And then we have other areas where we can, over time, combine and bring synergies. So, there’s a great deal of intellectual synergy associated with the act of developing engineered T-cell therapies for solid tumors. But at the same time, the engineering allows us to do different things because TCR2 is focused on extracellular proteins. And we’ve been focused almost entirely on intracellular proteins and the expression on a peptide MHC complex and targeting that. And so it’s a very unique combination where there is a lot of intellectual platform capability advantages. But at the same time, it expands the universe of the things that we’re able to address and build a company that really has heft in the solid tumor space.
Asthika Goonewardene: Thanks.
Adrian Rawcliffe: Thanks, Asthika.
Operator: Our next question comes from Kelly Shi of Jefferies. Please go ahead.
Kelly Shi: Hi. Thank you for taking my questions. And I apologize if this has been asked. I’m curious to how do you all see manufacturing for the combined business unit to supply future clinical and commercial demand? Should we expect the cost of savings on this front without synergy cost to companies? Thank you.
Adrian Rawcliffe: Garry, do you want to have a go on that in addition to what I just said?
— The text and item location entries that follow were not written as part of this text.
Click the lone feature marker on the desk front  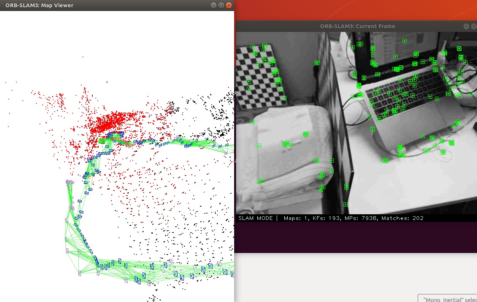coord(345,204)
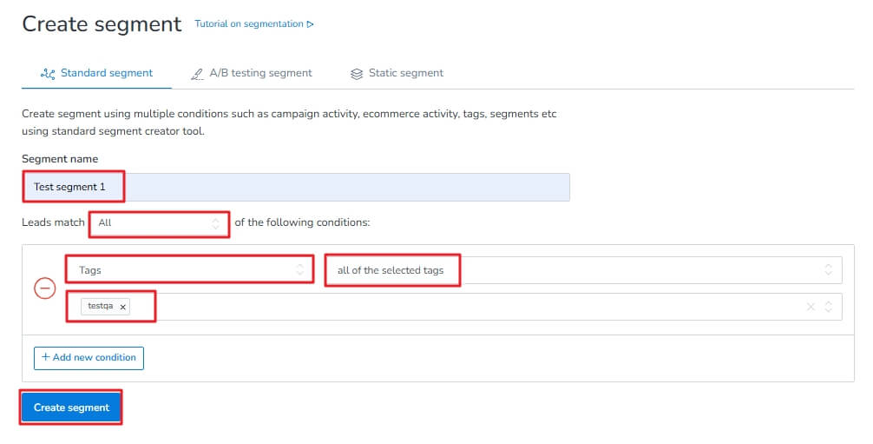Click the A/B testing pencil icon

[x=194, y=73]
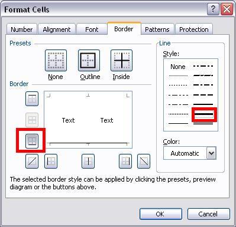The width and height of the screenshot is (236, 227).
Task: Add diagonal up border line
Action: 32,162
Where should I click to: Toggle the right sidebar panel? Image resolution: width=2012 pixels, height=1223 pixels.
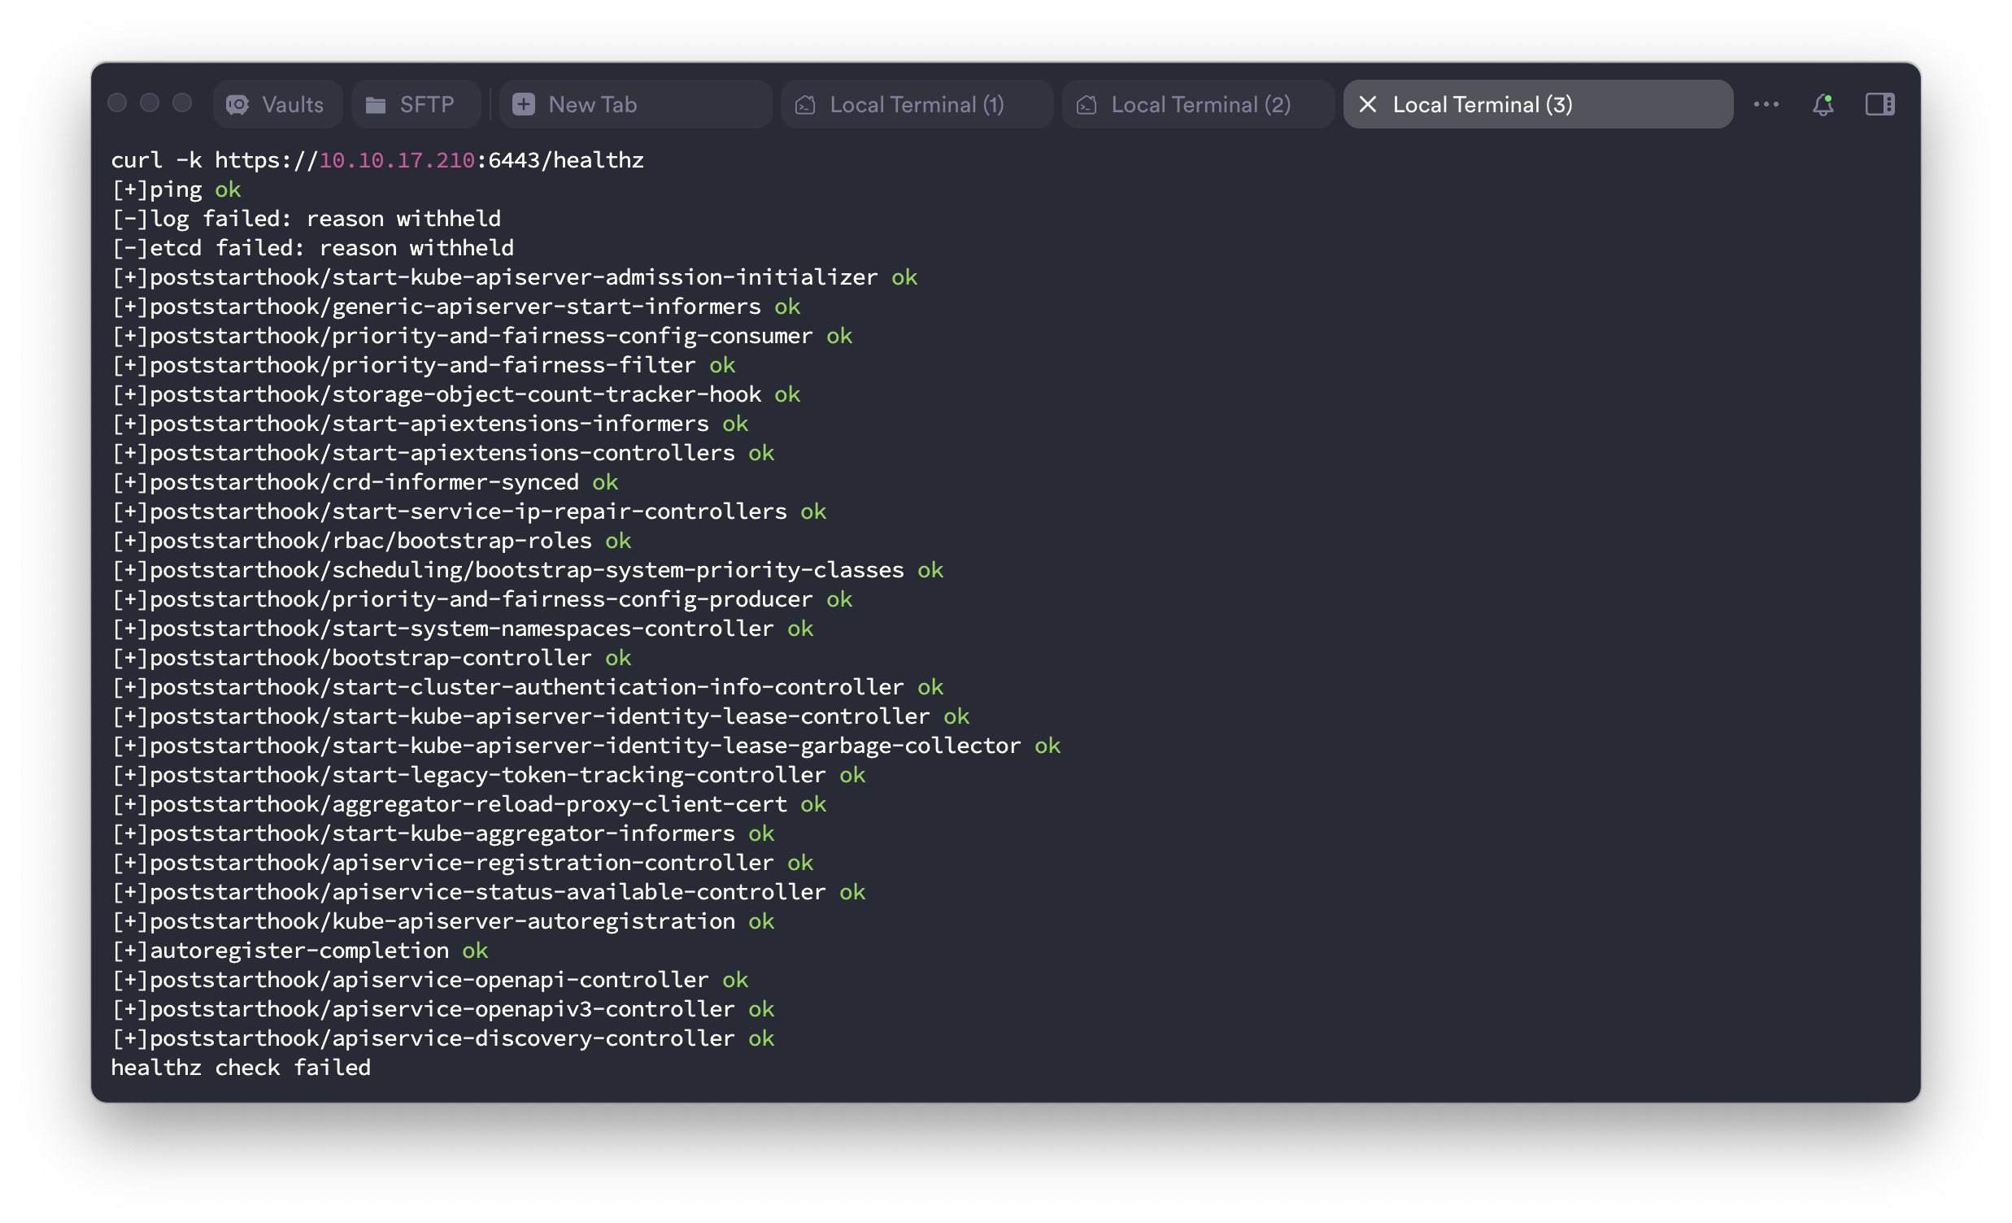[1880, 105]
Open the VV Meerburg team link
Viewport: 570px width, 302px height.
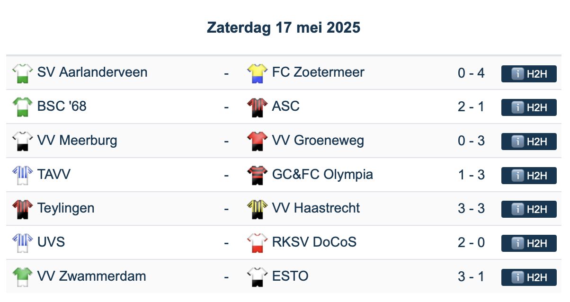point(77,141)
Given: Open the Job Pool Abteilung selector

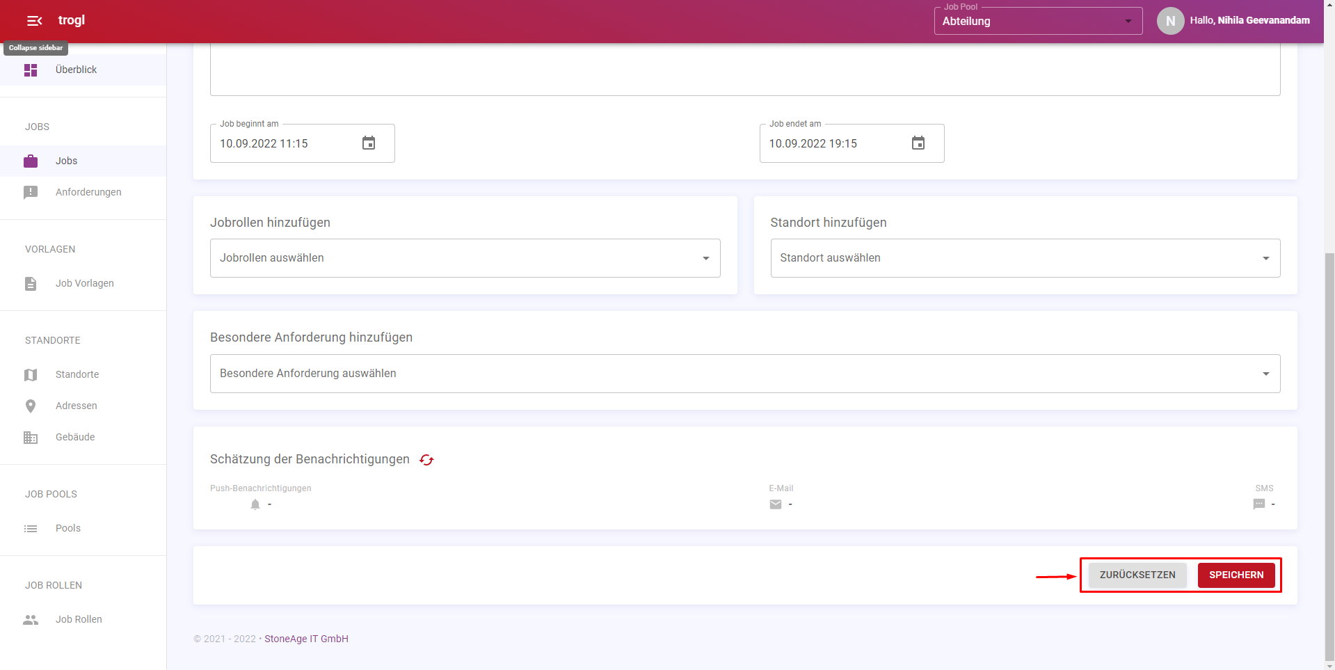Looking at the screenshot, I should tap(1037, 21).
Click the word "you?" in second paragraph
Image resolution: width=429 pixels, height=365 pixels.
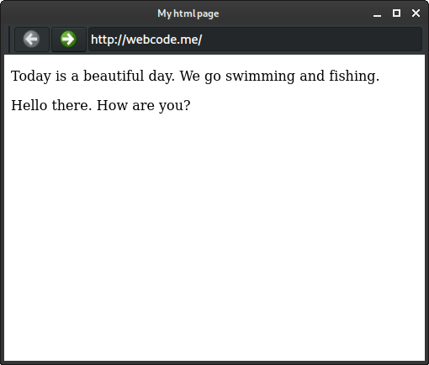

Garry Menzel: Yes. I mean I think from our side, Kelly, what excites me are many of the things that excite me about this deal. Manufacturing is one of them. We have adopted a policy up to this point of relying on external agencies in order to do our manufacturing. And that’s worked very well for us up to this point. Now, we don’t need to build internal capabilities because those exist already as Adaptimmune. And so we’ll be able to roll out that. It’s great that gives you greater control over your patient delivery supply chain, and I’m happy about that. So for me, this is one of the major advantages of the combination.
Kelly Shi: Thank you.
Operator: Our next question comes from Soumit Roy of Jones Research. Please go ahead.
Soumit Roy: Good morning, everyone and congrats on all the progress. One question on the MAGE-A4 on the ovarian side and the gavo-cel are. Trying to understand if this is going to be competing products or they are mutually going to be exclusively developed or address the patient population? Or is there any overlap in the expression of MAGE-A4 and mesothelin? Or they are exclusively expressed in different patient populations, be it in ovarian or head and neck or any of the other indications?
Adrian Rawcliffe: So, I think we have most insight into probably the ovarian space. So maybe I can just think about that and guide as to how to think about that. So, we’re actually really excited about the opportunity for developing these in parallel. I think it is in parallel because although I’m sure there are some patients who expressed both MAGE-A4 and mesothelium, we don’t think that the – they’re unlikely to be completely separate populations, nor is the overlap likely to be enormous given that both of these are expressed in a subset of the ovarian population. So, we think that there’s a real opportunity to do a couple of things. One is to — one and probably in sequence first is to look at how we screen patients onto the trials.
And it’s obvious that if you could reduce the screen failure rate, increase the screen success rate by having both of the trials ongoing at a particular site, that would be a fantastic opportunity to capture a larger portion of the ovarian cancer patients. Then the second sort of piece of that is, obviously, then in commercial where you can offer a broader cell therapy to a broader commercial population as well. And then the other piece is, I think, longer term, scientifically, it will enable us to explore, well, what happens in those patients who have both — both, do have overlapping expression? Is there the opportunity to either give the products into sequence or together to enable for that patient population and even deeper response? And I will add to that, that PRAME is also — it has significant — it’s not in the majority of patients, the significant expression in the ovarian cancer population.